Ne abbiamo sentite tante di idiozie su questo disco, ma è giunto il momento, fantozzianamente, di dirlo: “Ok computer” è una boiata pazzesca. Si basa su sonorità trite e ritrite, non si trova una sola canzone decente tra le 12 presenti e – peccato mortale – il tutto è avvolto da una nauseabonda angoscia, da far rimpiangere i primi dischi di Marco Masini.
Vediamo cosa ci riserva il disco. L’apertura è con “Airbag”: atmosfere plumbee – la solita new wave riciclata – cantato già insopportabilmente sopra le righe nel descrivere pene di cui non frega una minchia a nessuno.
Si arriva poi a “Paranoid Android”, da molti definita una nuova “Strawberry Fields Forever”. Mai affermazione fu più blasefema! In 6 minuti i Radiohead riescono a sciorinare una galleria degli orrori fantastica: arrangiamenti simil morriconiani da film portoghese di serie b, i soliti lamenti di Yorke che ricordano il mio gatto inserito in lavatrice, orrendi  e putrefatti assoli di chitarra al cui confronto quelli del tizio dei Darknesss suonano innovativi come quelli di Hendrix a suo tempo.

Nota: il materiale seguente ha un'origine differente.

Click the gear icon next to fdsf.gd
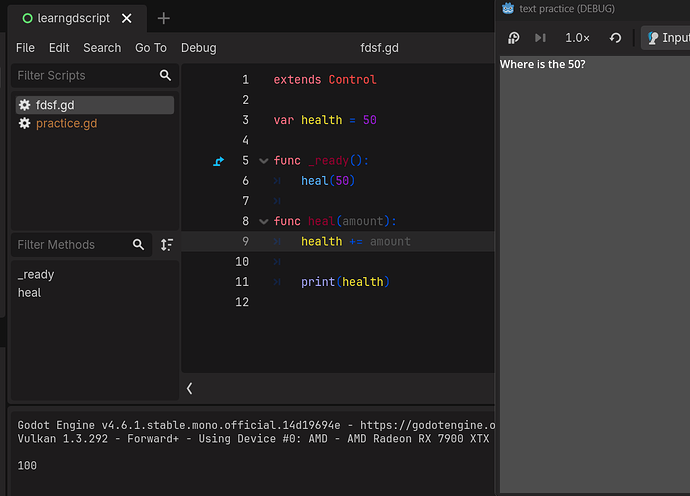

“Subterranean homesick alien” è tutto sommato innocua, ma l’effetto è letale perché quando pensi che arrivi qualcosa di migliore, Yorke ti piazza il suo colpo ferale. La temibile “Exit music”, in cui il nostro sosia di Maria De Filippi ( che però è più maschile di lui) strilla come una battona brasiliana in calore (ma tutti stanno sempre lì a parlare dell’angst yorkiana, mah..) su un testo così banale che fa sembrare gli autori di “Amici” dei novelli Harold Pinter.
Poi arrivano “Let down”, con arpeggini biascicati  mielosi, e la soporifera ”Karma Police”. Non manca nemmeno la track sperimentale “Fitter happier”, perché si sa , i Radiohead sono degli arditi sperimentatori e poi  - cazzo-  questo disco rappresenta o no l’inizio dell’era dei computer???
Le tracce finali – tra i nostri spasmi preagonici – riservano la consueta ricetta, risultando particolarmente penosi in “Lucky” e “The tourist”, anche se in quest’ultima  ci piace pensare che il destinatario del “Slow idiot, slow down” sia Yorke medesimo, o quell’imbecille che suona la chitarra con un ciuffo tipo Cameron Diaz in “Tutti pazzi per Mary”. Unica eccezione in questo disastro di album è la favolosa “No surprises”: una "magnifica ballata a lume di candela", su una “superba  melodia velvetiana” come dicono i bravi critici rock. Memorabile soltanto per il video clip però : ogni volta che MTV la passa, speriamo sempre che Yorke muoia davvero annegato.